É Sábado. Amanhece crescida, como se os
órgãos tivessem dilatado dentro do corpo. Amanhece grande, torta e desconhecida
de si mesma. Ontem quando deitou pensou “preciso reunir meia dúzia de
palavras”, “preciso escrever ”, “qual é o tema?”. Tenta se reorganizar, passa diante
do espelho e se olha, tudo normal por fora. Mas, por dentro, por dentro é onde
todo o perigo mora. É por dentro que as portas se abrem em espirais de
vertigem. É por dentro que os abismos aparecem no escuro, enganando a visão
para te pregar peças. Por dentro, é jogo de caça. Gostaria de pegar uma lupa
com câmeras para examinar tudo: das amígdalas à diante, e retirar, quem sabe? As
tripas, o pâncreas, fígado, e o coração. Pesá-los numa balança. Órgão por
órgão. Colocar tudo em cima da mesa e observar as fissuras, as dilatações e as
cores. E apertá-los, diminuí-los em máquinas de compressão. Enxugar a água e
deixar secando na mesa. Tirar todo o peso, para só depois enfiar tudo de volta.

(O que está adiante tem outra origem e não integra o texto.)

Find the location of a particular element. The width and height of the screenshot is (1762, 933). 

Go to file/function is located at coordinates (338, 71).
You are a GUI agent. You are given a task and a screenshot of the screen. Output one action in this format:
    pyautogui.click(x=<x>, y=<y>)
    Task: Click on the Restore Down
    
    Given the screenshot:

“É possível crescer aos trinta?”. Arrasta-se pesada até a cozinha põe a água do
café para ferver e pensa “preciso reunir meia dúzia de palavras, preciso me
concentrar”. Coloca a comida do gato e observa a
janela “lá fora a chuva anuncia o outono”. “Poderia começar assim o texto”.

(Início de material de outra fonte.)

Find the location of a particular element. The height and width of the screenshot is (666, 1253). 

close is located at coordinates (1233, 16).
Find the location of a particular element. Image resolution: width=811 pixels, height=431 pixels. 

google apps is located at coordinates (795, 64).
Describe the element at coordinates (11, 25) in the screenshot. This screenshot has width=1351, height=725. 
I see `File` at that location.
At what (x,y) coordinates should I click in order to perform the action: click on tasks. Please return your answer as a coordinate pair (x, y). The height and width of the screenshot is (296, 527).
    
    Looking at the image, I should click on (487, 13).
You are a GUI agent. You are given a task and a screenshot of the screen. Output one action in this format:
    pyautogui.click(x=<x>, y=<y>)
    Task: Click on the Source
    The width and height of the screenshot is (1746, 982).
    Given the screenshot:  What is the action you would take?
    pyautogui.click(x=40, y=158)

Passa o café e observa a vapor dançando no espaço. Bebe o café amargo. Abre bem a janela para
deixar a claridade entrar. Precisa escrever, mas o incômodo da noite paira
sobre os dedos. Escreve “Lá fora a chuva anuncia o outono”. E de repente, a
caneta passeia por toda a folha virgem num automatismo surpreendente, discorre
em letras tudo que vagueia em teus pensamentos. As sombras e os desejos
ocultos, que agora, tornam-se claros e expostos à luz dia, resplandecidos. As
folhas de papel crescem, parece que são vivas, ramificando-se em letras. Folhas
e folhas, caules, e flores, da semente ao esplendor do fruto. Comeria de tão
maduro. Do pequeno ramo até o mais robusto galho, sua escrita árvore não é de
outono, mas sim de primavera. Sua escrita se manteve em semente na terra até
ganhar voz corporificada no papel. Poderia discorrer florestas imensas e
repousar em teu poema, enquanto um outro vinga silenciosamente do outro lado da
página. Poderia se lançar, pendurando-se de um galho até outro, dona de todo o
verde selvagem plantado por tuas mãos na terra virgem do papel. Poderia pegar a
terra e cheirá-la, e senti-la húmida e fria entre os dedos. Poderia cavar os
pés e também virar raiz. Crescer dessa forma não era pesado, era vivo. Crescer
em verde na escrita de tuas florestas habitadas pelas letras era com crescer em
árvore, da raiz até a copa, da terra até o sol, e ser alta: empoderada. Para adentrar
em sua mata, qualquer um deveria de ser convidado, pelo prazer da leitura. Do
gozo compartilhado. Em tua escrita abundante e serena, das folhas que
viravam-se naturalmente ao som de teu corpo, escrita, finalmente, por um ponto
final. “Final de que”? Pergunta. Se tudo inicia-se pelo meio? Relembra do acordar
do dia, já se passa das 3 da tarde. Ainda não comeu. Os órgãos, enfim,
diminuíram. Diagnóstico precoce de um estranhamento dissecado pela faca aguda
da escrita. Agora, tudo se torna mais leve e fluido. Subir nas árvores, lhe
deixou mais leve. A lupa câmera para enxergar os olhos, já não é mais
necessária. Tem a certeza de que a poesia lhe é uma espécie de chapa
radiográfica. Mas ainda precisa reunir meia dúzia de palavras.